• [Exercise prompt] Take the data below and write it out exactly, except for the pictures.

(Stored data)

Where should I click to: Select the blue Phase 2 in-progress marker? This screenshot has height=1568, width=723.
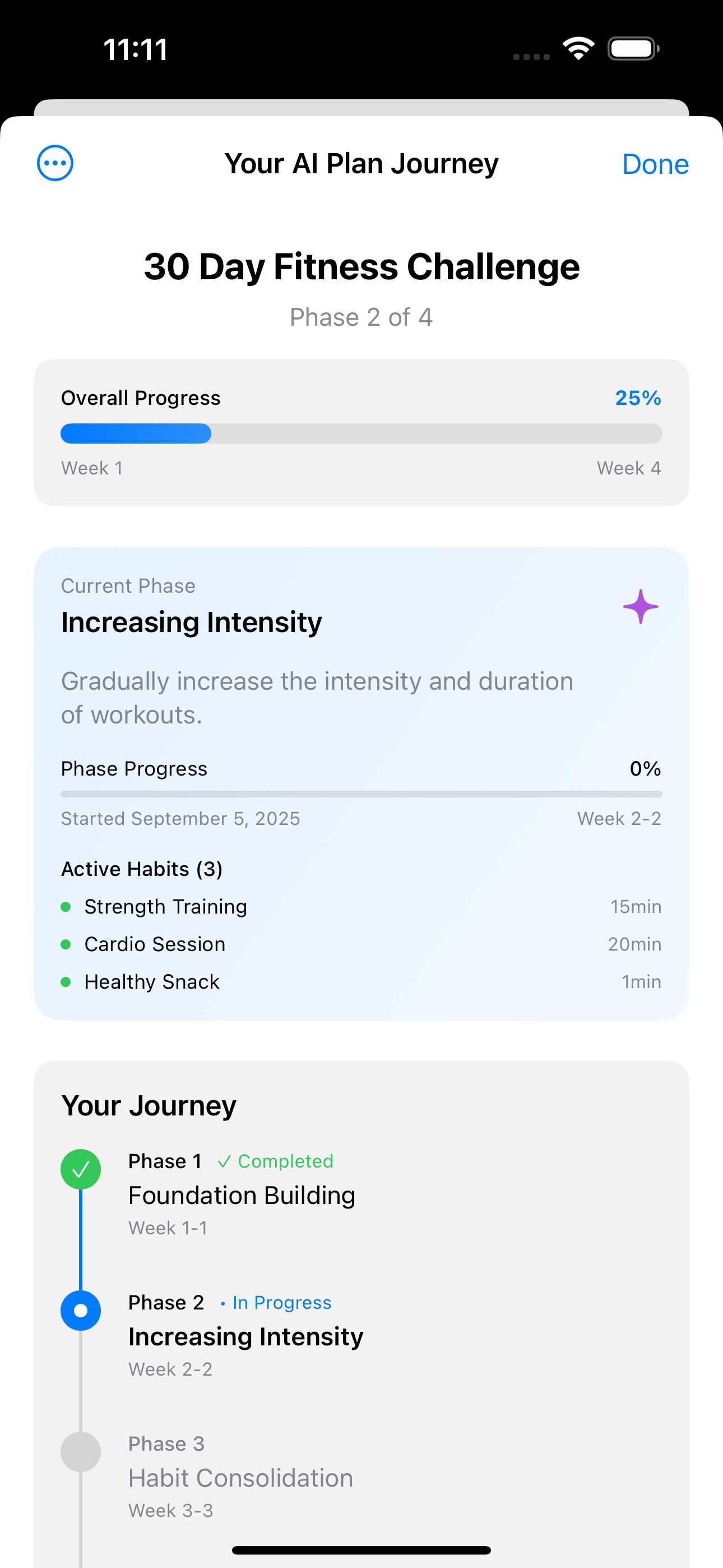coord(81,1311)
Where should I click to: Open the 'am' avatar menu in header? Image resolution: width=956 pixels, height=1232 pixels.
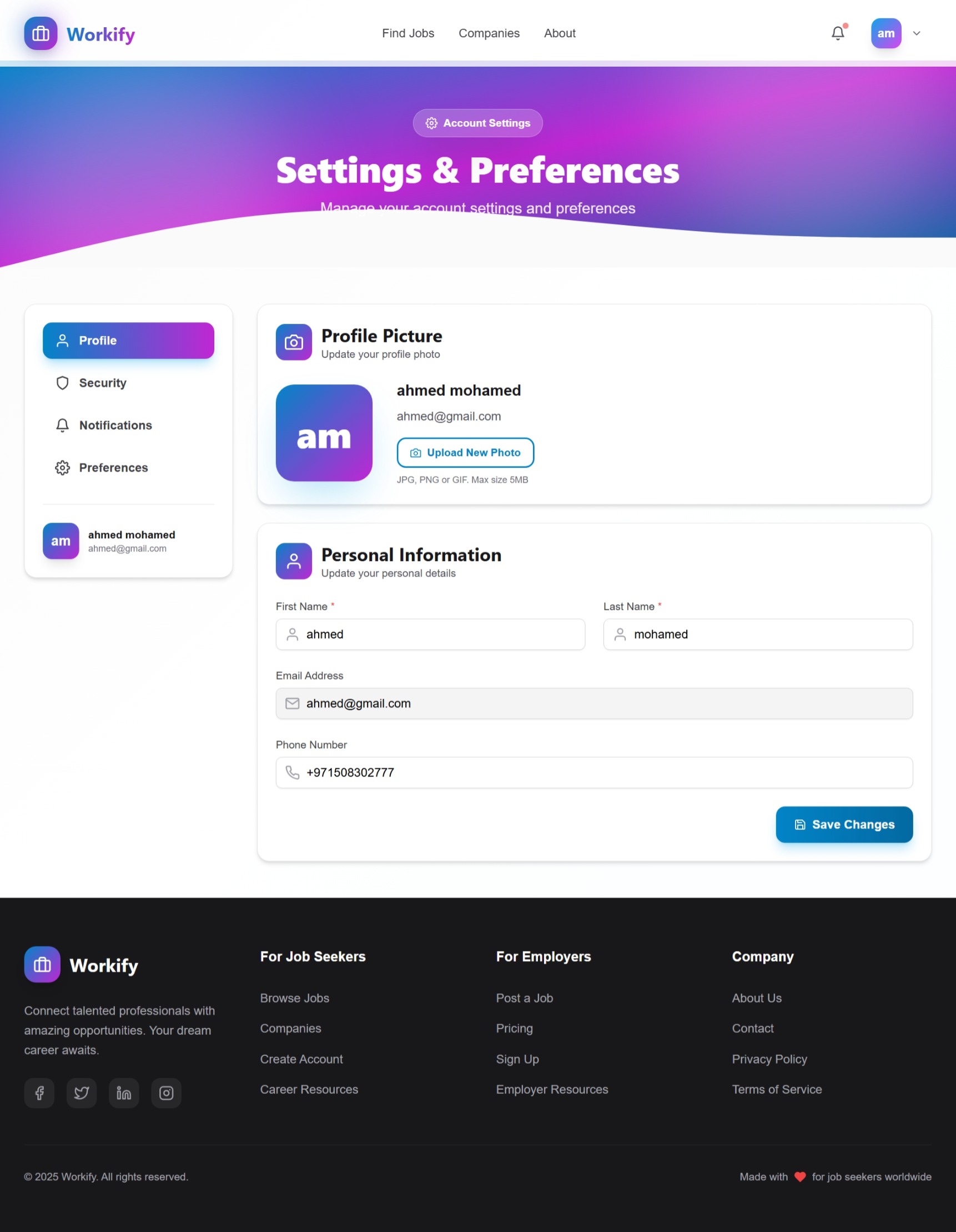click(x=885, y=34)
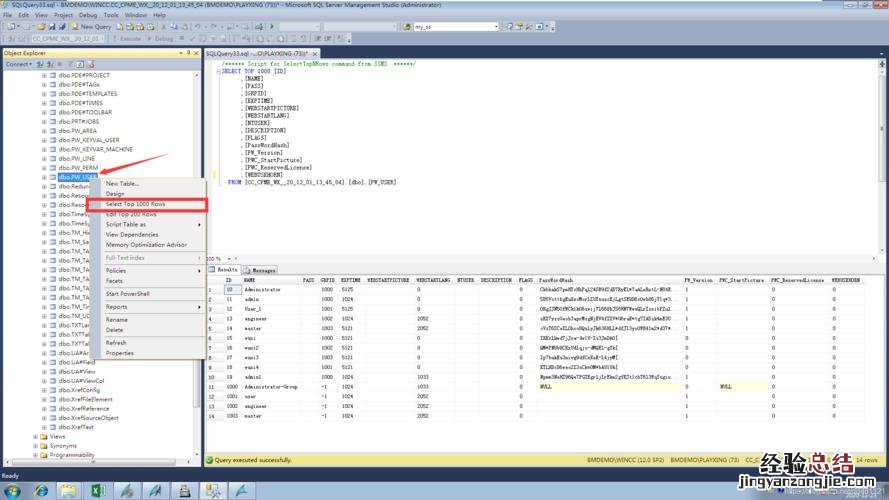This screenshot has width=889, height=500.
Task: Open Excel from the Windows taskbar
Action: pos(99,490)
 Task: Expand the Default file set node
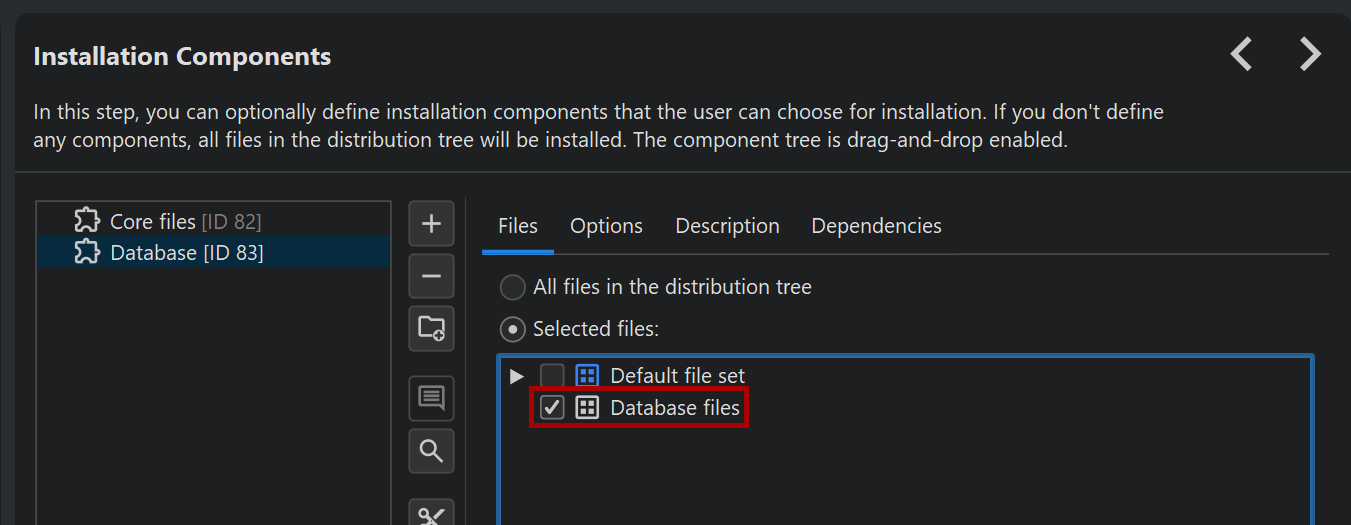point(516,376)
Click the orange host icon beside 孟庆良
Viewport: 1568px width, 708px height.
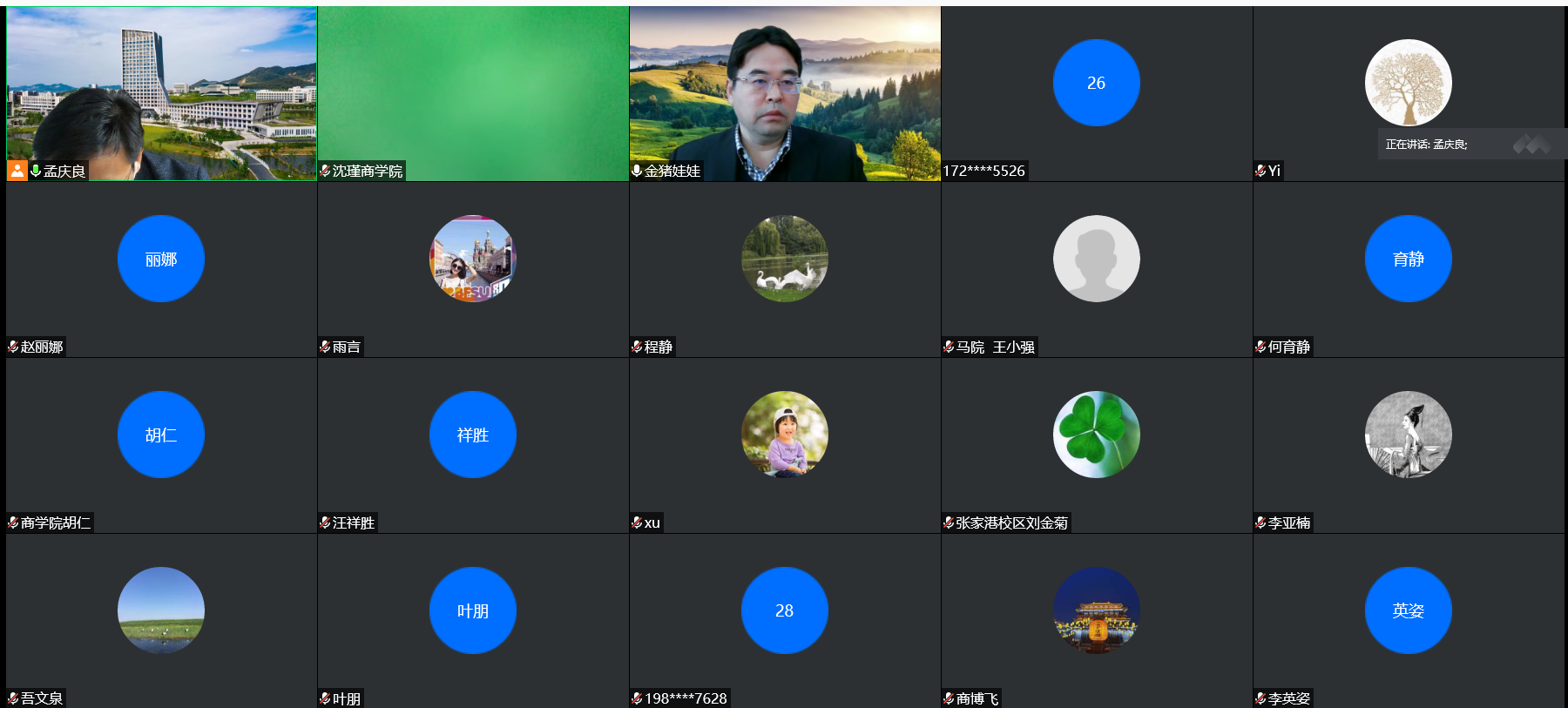tap(17, 171)
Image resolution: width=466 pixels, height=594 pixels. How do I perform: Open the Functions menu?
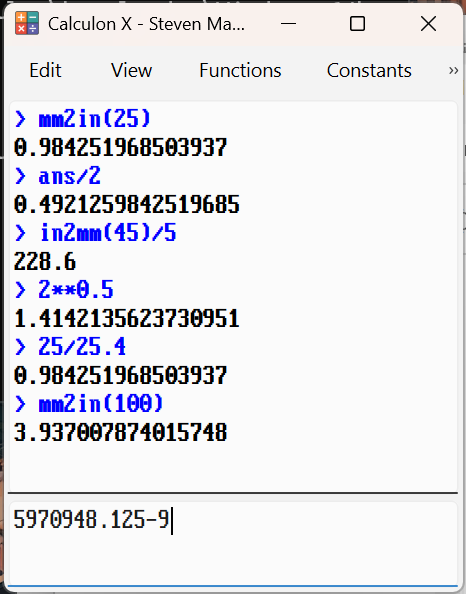[x=240, y=70]
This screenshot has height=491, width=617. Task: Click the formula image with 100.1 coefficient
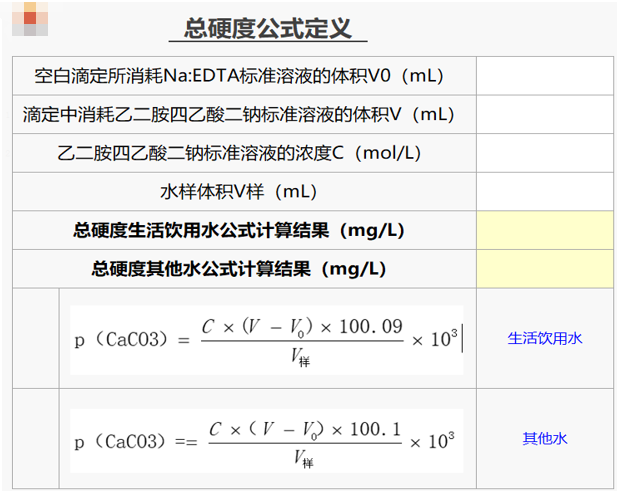coord(267,440)
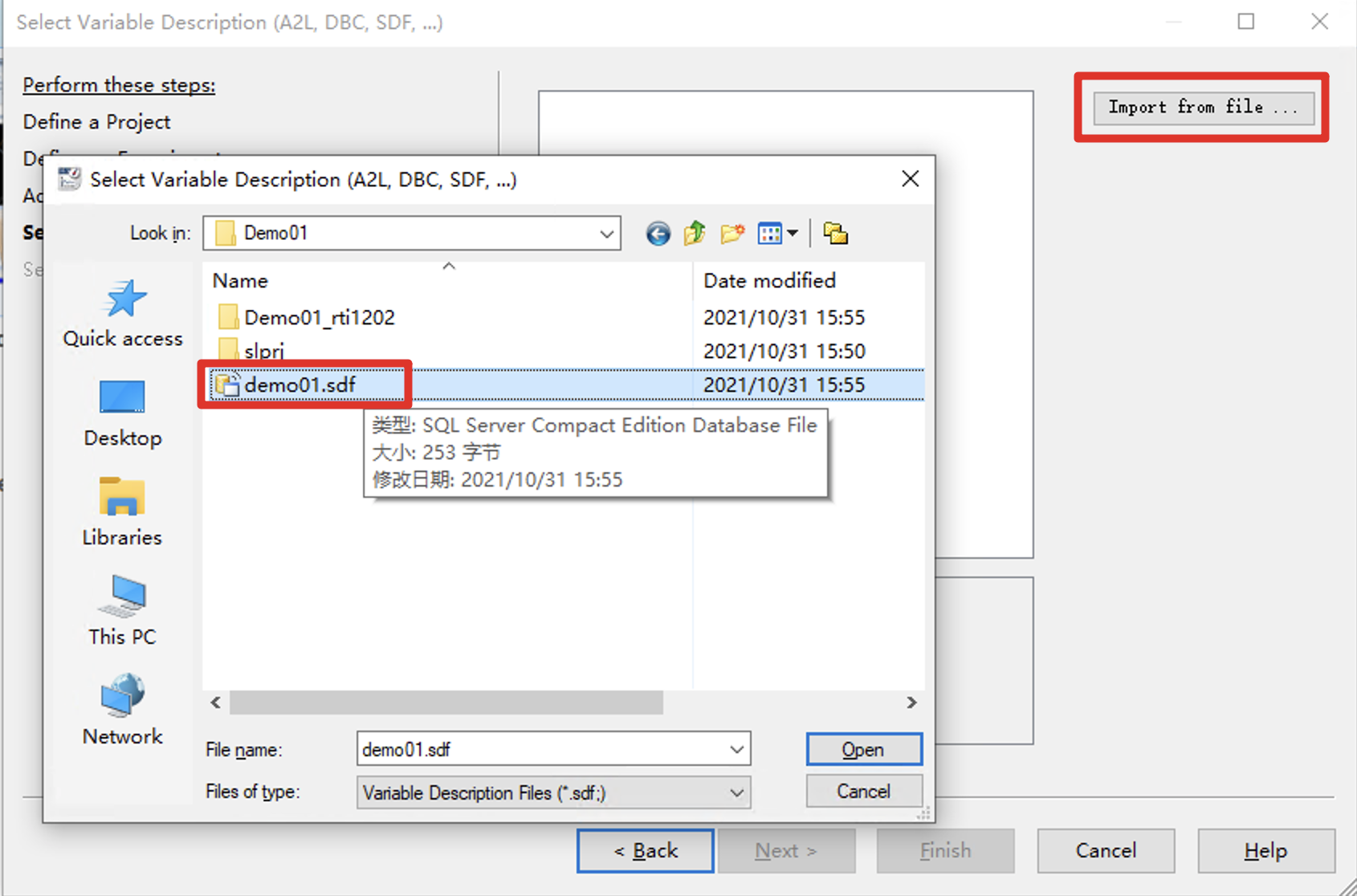The image size is (1357, 896).
Task: Go to Desktop location
Action: (x=123, y=413)
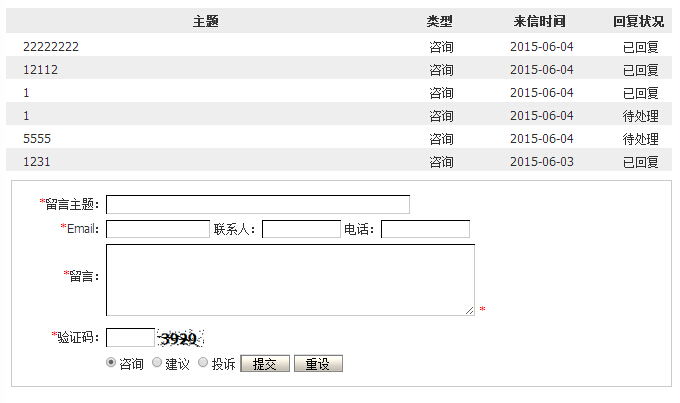Image resolution: width=680 pixels, height=403 pixels.
Task: Click the 主题 column header
Action: (206, 21)
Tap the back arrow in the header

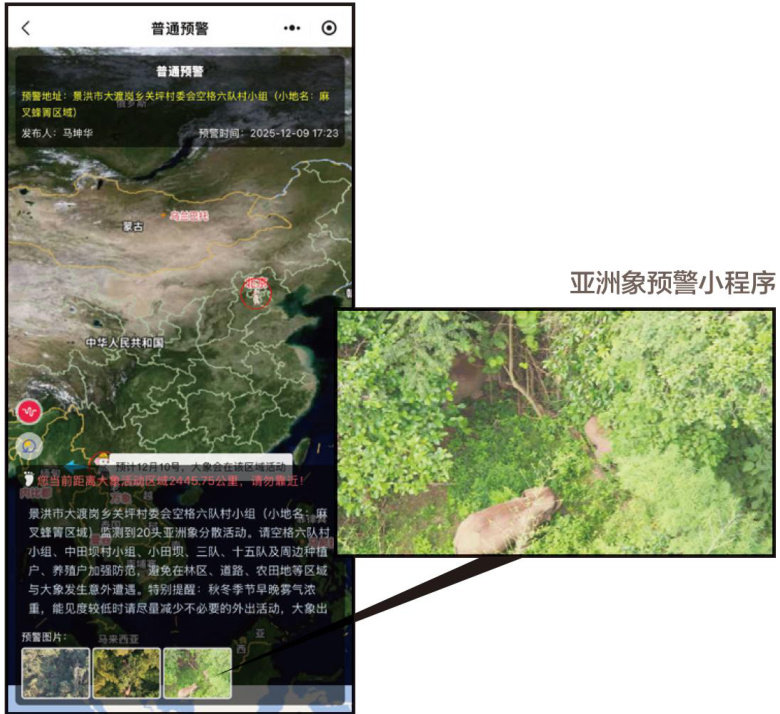tap(26, 29)
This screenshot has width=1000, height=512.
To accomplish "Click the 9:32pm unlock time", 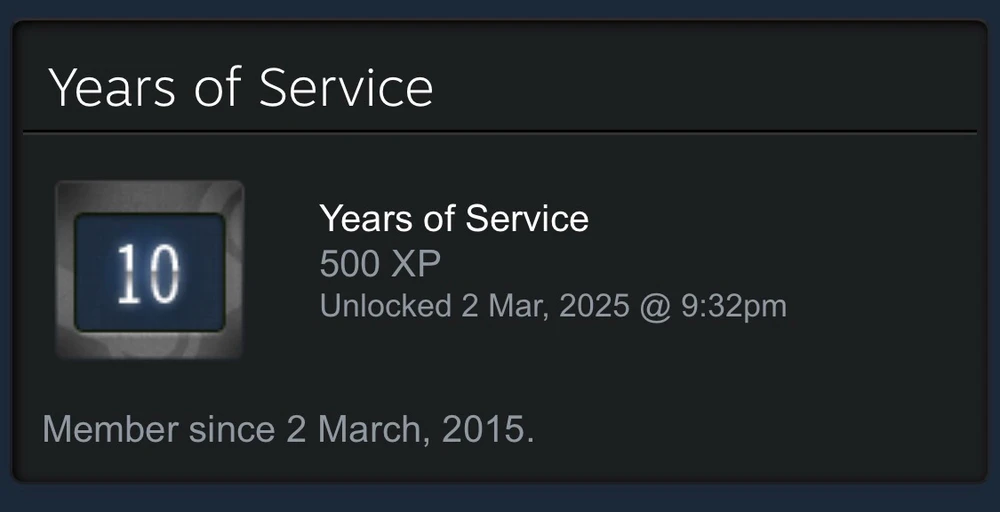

• [Response below]
Where should I click to: Select the blue Phase 2 in-progress marker? This screenshot has height=1568, width=723.
coord(81,1311)
Where should I click to: Open the 'am' avatar menu in header? Image resolution: width=956 pixels, height=1232 pixels.
click(x=885, y=34)
This screenshot has width=889, height=500.
Task: Open Excel from the Windows taskbar
Action: pos(99,490)
 Task: Expand the Default file set node
point(516,376)
Click the orange host icon beside 孟庆良
Viewport: 1568px width, 708px height.
tap(17, 171)
Image resolution: width=466 pixels, height=594 pixels. How do I perform: Open the Functions menu?
[x=240, y=70]
This screenshot has height=491, width=617. Task: Click the formula image with 100.1 coefficient
coord(267,440)
The image size is (1357, 896).
Task: Go to Desktop location
Action: (x=123, y=413)
Image resolution: width=680 pixels, height=403 pixels.
Task: Click the 主题 column header
Action: (206, 21)
Tap the back arrow in the header

tap(26, 29)
This screenshot has width=1000, height=512.
To accomplish "Click the 9:32pm unlock time", 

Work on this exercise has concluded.